Political Commissar of the Second Artillery Corps
- In office December 2009 – December 2014
- Preceded by: Peng Xiaofeng
- Succeeded by: Wang Jiasheng

Political Commissar of the Chengdu Military Region
- In office 2005 – December 2009
- Preceded by: Liu Shutian
- Succeeded by: Tian Xiusi

Personal details
- Born: July 1949 (age 77) Shanghai, China
- Party: Chinese Communist Party
- Relations: Zhang Zhen (father)

Military service
- Allegiance: Chinese Communist Party People's Republic of China
- Branch/service: PLA Second Artillery Corps PLA Ground Force
- Years of service: 1969–2014
- Rank: General
- Battles/wars: Battle of Laoshan

Chinese name
- Traditional Chinese: 張海陽
- Simplified Chinese: 张海阳

Standard Mandarin
- Hanyu Pinyin: Zhāng Hǎiyáng

Wu
- Wugniu: Tsan^{1} He^{5}-yan^{6}

Hakka
- Romanization: Zong^{1} Hoi^{3}-yong^{2}

= Zhang Haiyang =

Chinese general (born 1949)

Zhang Haiyang (张海阳; born July 1949) is a retired general in the People's Liberation Army (PLA) of China, who served as political commissar of the PLA Second Artillery Corps.

==Biography==
Zhang was born in Shanghai in July 1949, of Pingjiang, Hunan ancestry.

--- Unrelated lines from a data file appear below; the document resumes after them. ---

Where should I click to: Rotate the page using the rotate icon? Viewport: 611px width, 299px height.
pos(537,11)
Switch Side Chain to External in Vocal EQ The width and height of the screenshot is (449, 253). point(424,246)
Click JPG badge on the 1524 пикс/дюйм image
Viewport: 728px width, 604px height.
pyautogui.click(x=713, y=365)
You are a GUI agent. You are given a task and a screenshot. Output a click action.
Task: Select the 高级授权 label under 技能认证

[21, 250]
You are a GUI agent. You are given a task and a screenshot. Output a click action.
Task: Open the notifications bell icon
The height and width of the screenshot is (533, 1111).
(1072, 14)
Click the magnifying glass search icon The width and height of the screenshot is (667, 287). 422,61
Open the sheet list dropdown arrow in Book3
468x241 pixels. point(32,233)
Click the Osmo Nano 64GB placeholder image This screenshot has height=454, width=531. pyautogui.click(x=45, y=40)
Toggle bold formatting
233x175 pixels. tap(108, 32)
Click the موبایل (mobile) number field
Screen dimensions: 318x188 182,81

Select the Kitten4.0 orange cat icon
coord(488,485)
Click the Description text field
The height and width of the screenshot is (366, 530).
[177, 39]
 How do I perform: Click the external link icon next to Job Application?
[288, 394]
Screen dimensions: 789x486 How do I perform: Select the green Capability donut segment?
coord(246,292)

He is the son of General Zhang Zhen, who was a member of the Central Military Commission. The Zhang family had moved to Pingjiang, Hunan from the Hakka county of Pingyuan, Guangdong. His father-in-law is Sun Keji, a major general and former vice political commissar of the Nanjing Military Region.

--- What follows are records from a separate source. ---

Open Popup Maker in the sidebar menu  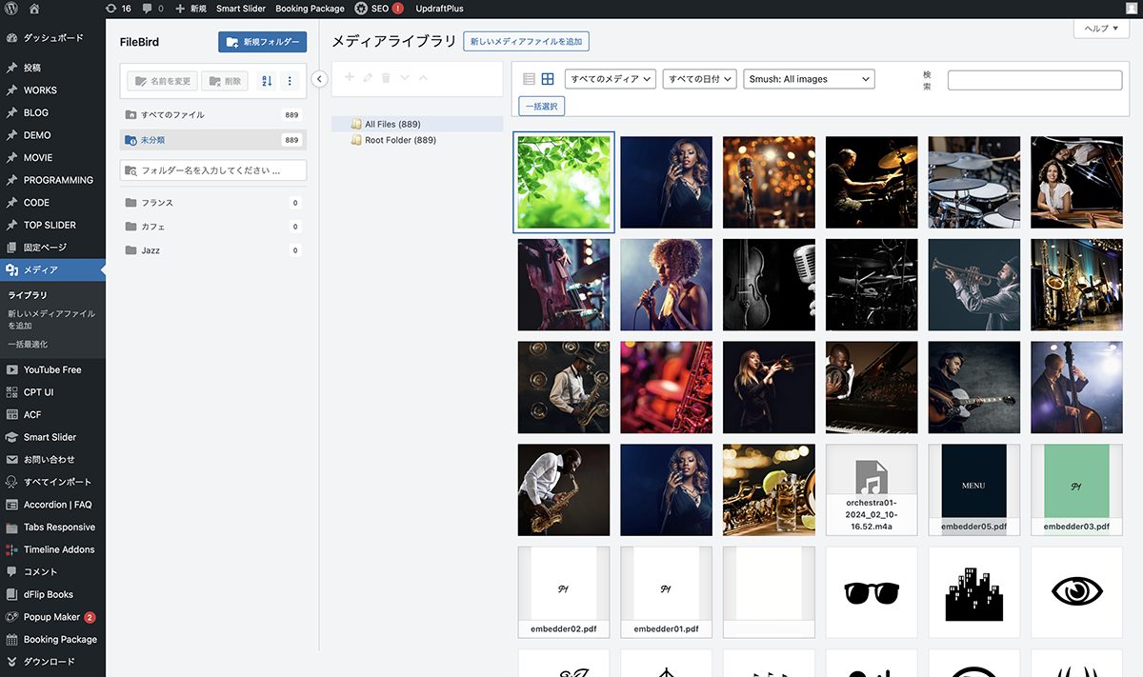[x=51, y=617]
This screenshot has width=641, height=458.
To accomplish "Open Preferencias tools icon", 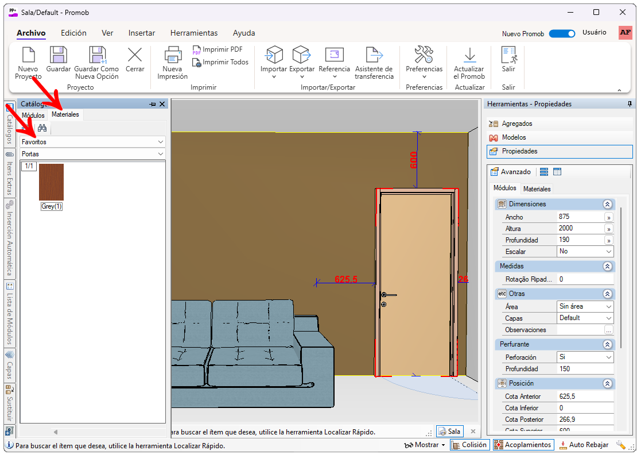I will [x=424, y=55].

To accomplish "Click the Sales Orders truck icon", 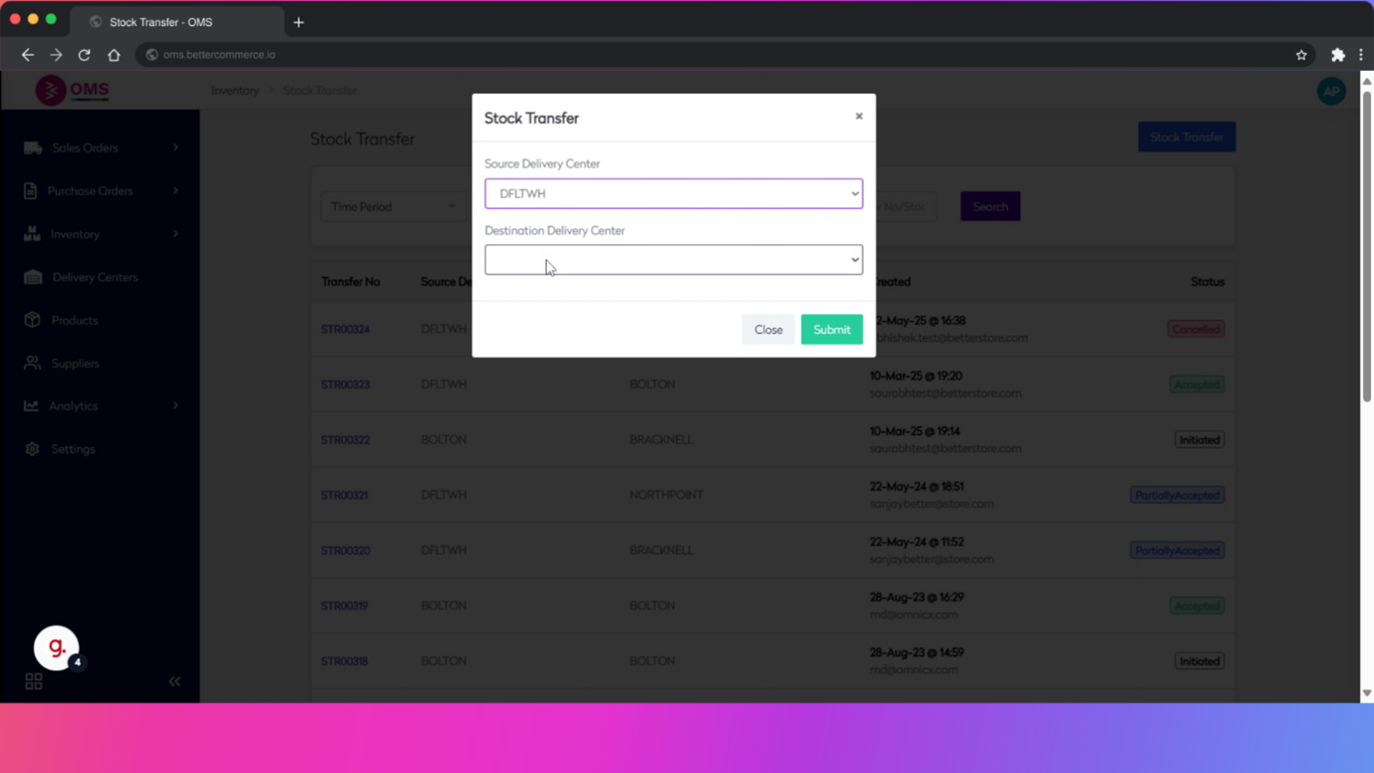I will pyautogui.click(x=33, y=147).
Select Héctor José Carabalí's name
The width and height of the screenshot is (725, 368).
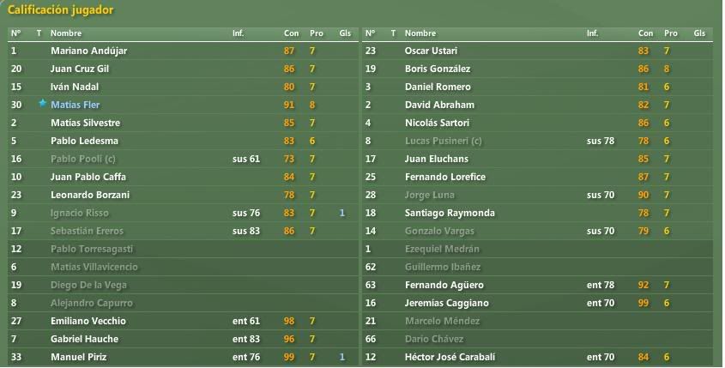[450, 357]
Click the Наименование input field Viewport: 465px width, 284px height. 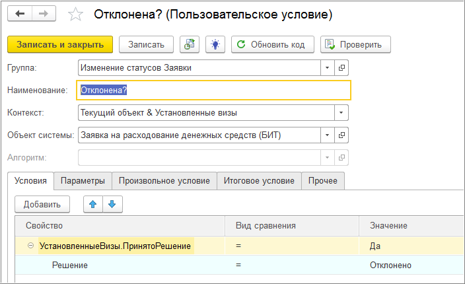pyautogui.click(x=215, y=90)
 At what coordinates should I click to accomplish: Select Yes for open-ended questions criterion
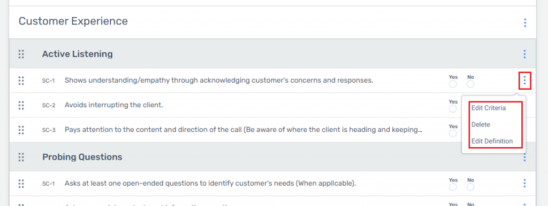(453, 187)
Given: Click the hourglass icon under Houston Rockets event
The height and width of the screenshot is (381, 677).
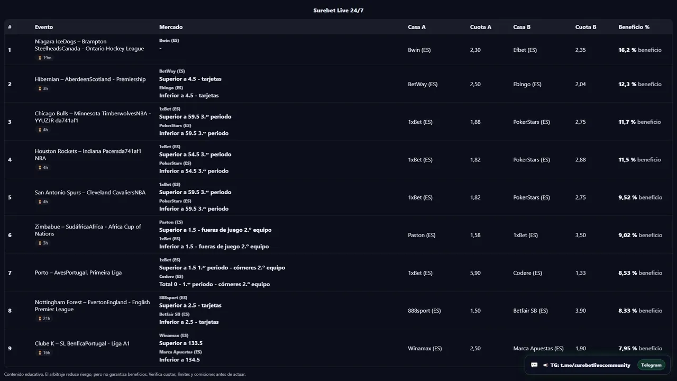Looking at the screenshot, I should pyautogui.click(x=40, y=168).
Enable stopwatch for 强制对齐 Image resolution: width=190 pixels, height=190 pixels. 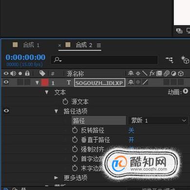75,149
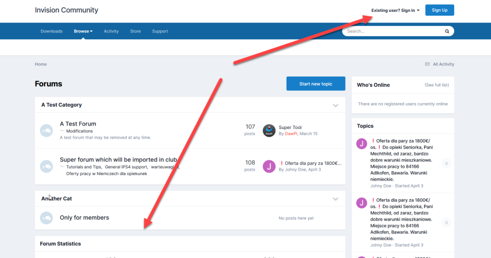The image size is (491, 258).
Task: Click into the Search input field
Action: pyautogui.click(x=393, y=31)
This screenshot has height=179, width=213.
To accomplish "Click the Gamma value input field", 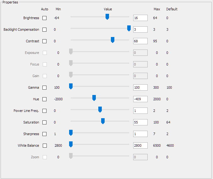I will click(140, 87).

Zhang enlisted in the PLA in 1969, and served as a soldier in the Lanzhou Military Region. In the 1980s, he participated in the Battle of Laoshan during the Sino-Vietnamese border conflicts, when he was the political commissar of the 61st Division of the 21st Group Army. He attained the rank of major general in 1995. In 2002, he was promoted to deputy political commissar of the Beijing Military Region, and became a lieutenant general the next year.

In 2005, Zhang was promoted to political commissar of the Chengdu Military Region, replacing General Liu Shutian, who had reached retirement age. During the Great Sichuan earthquake of 2008, Zhang Haiyang, together with Chengdu MR commander Li Shiming, coordinated the military relief efforts. He was promoted to the rank of full general (shang jiang) in July 2009, and Zhang Zhen and Zhang Haiyang became the first pair of father-and-son full generals in the PLA (Zhang Zongxun and Zhang Youxia are another pair). In late 2009, he replaced retiring General Peng Xiaofeng as the 10th political commissar of the Second Artillery Corps, China's strategic missile force. He retired in late 2014, and was succeeded by Wang Jiasheng.

Zhang was a member of the 17th Central Committee of the Chinese Communist Party, and is a member of the 18th Central Committee.